Dann wärs auch zweidimensional 

Naja, auf diese Art und Weise könnten man das ja gebrauchen in Smarty. Ist soein Übergeben eines Arrays die optimale Art und Weise, ein Template zu füllen?


----------



## Flex (19. Mai 2007)

Es ist sogar meiner Meinung und Erfahrung nach eine der Sinnvollsten.
Spontan würde ich sogar sagen, es gibt keine Bessere.


----------



## player1 (19. Mai 2007)

Danke für deine schnelle Antwort....

Ich werde dann erstmal diesen Weg gehen, scheinbar nutzt man auf diese Art, wie ich bereits dachte, Smarty.

Gibt es übrigens Bücher/Seiten, die die Organistation und Struktur von PHP-Code zum Thema haben? Praktischer Umgang via OO, Templates usw. Ich habe die Erfahrung gemacht, das Projekte schnell unübersichtlich und schlecht erweiterbar sind, wenn man keine gute Struktur hat und darum experimentier ich viel rum und versuche, den Code so fleixibel und übersichtlich wie möglich halten, aber wenns das schon gute Techniken gibt, muss ich das Rad  ja nicht neu erfinden!


----------



## Flex (19. Mai 2007)

Nicht PHP spezifisch, allerdings allgemeine Programmierertechniken...

http://de.wikipedia.org/wiki/Entwurfsmuster
http://de.wikipedia.org/wiki/MVC

Das sind zwei Links die ich spontan einwerfen kann.


----------



## player1 (19. Mai 2007)

Das ist ja super. Hab mich jetzt mal durchgeklickt bis zu dieser Seite:

Zend-Framework Tutorial

Scheint mir ein gutes Tutorial zu sein!


----------



## Flex (19. Mai 2007)

Das ist allerdings kein Tutorial für PHP allgemein, sondern spezifisch für das Zend Framework.

Leider kommt Ralf Eggert nicht mehr dazu es zu aktualisieren, weshalb es auf Version 0.6 ist (mittlerweile ist 0.9.3 raus).

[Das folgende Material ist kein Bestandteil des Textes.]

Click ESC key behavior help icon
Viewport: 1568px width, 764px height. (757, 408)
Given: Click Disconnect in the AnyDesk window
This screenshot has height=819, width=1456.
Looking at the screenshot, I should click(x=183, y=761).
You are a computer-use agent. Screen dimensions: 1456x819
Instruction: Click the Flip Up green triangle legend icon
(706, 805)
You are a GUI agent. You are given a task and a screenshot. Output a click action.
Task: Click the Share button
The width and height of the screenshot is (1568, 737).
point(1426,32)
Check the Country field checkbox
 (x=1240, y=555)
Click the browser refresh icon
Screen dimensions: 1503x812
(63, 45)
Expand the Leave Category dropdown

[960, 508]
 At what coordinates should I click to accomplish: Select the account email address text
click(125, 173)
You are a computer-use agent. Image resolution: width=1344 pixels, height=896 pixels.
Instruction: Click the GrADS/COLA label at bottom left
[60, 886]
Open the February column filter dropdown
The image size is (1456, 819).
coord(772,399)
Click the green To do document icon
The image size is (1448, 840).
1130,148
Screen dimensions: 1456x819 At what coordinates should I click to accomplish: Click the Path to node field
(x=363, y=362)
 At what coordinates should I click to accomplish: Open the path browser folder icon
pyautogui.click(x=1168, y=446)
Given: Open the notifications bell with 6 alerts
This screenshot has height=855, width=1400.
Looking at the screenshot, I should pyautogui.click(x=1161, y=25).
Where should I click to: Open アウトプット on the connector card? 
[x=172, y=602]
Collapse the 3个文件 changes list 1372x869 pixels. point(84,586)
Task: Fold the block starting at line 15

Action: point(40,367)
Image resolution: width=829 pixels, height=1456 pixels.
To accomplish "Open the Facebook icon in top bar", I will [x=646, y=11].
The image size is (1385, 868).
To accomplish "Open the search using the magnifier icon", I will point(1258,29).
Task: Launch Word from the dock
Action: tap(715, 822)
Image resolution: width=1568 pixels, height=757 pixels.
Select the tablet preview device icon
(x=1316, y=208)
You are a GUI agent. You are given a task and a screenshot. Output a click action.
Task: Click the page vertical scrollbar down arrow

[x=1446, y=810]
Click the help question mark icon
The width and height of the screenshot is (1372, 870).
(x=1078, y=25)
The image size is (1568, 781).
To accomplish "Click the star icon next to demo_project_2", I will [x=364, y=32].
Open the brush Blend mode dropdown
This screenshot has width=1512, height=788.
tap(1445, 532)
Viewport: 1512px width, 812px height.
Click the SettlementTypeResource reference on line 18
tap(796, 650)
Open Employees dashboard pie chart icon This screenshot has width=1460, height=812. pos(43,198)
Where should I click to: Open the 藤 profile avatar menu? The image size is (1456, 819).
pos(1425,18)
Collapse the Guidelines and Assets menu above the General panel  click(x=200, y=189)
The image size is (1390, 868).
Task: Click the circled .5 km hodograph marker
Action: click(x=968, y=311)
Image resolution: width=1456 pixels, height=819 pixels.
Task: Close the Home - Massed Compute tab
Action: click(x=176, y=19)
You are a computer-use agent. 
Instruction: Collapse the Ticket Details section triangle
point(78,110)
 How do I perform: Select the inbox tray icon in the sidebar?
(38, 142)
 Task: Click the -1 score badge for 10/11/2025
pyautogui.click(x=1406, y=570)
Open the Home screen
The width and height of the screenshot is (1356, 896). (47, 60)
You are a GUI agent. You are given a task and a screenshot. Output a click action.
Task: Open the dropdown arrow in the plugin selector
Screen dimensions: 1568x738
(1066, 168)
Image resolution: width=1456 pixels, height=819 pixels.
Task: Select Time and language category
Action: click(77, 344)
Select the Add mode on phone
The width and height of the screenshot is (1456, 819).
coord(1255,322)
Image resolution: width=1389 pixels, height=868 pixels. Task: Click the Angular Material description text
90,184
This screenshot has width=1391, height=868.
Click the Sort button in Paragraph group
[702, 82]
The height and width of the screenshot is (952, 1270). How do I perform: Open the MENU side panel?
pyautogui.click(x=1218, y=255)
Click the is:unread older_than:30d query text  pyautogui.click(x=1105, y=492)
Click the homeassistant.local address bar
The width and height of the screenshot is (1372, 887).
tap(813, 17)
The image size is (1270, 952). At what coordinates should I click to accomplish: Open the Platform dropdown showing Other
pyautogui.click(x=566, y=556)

Wenn du dich mit dem Zend Framework auseinander setzen willst, solltest du dir das hier anschauen:
Einstieg in das Zend Framework


----------



## player1 (19. Mai 2007)

Joah, noch besser. Das bringt mich alles jedenfalls schonmal sehr viel weiter. Ich wusste auch nicht wirklich, wonach ich da suchen sollte. Das Schlüsselwort ist hier wohl

Framework


----------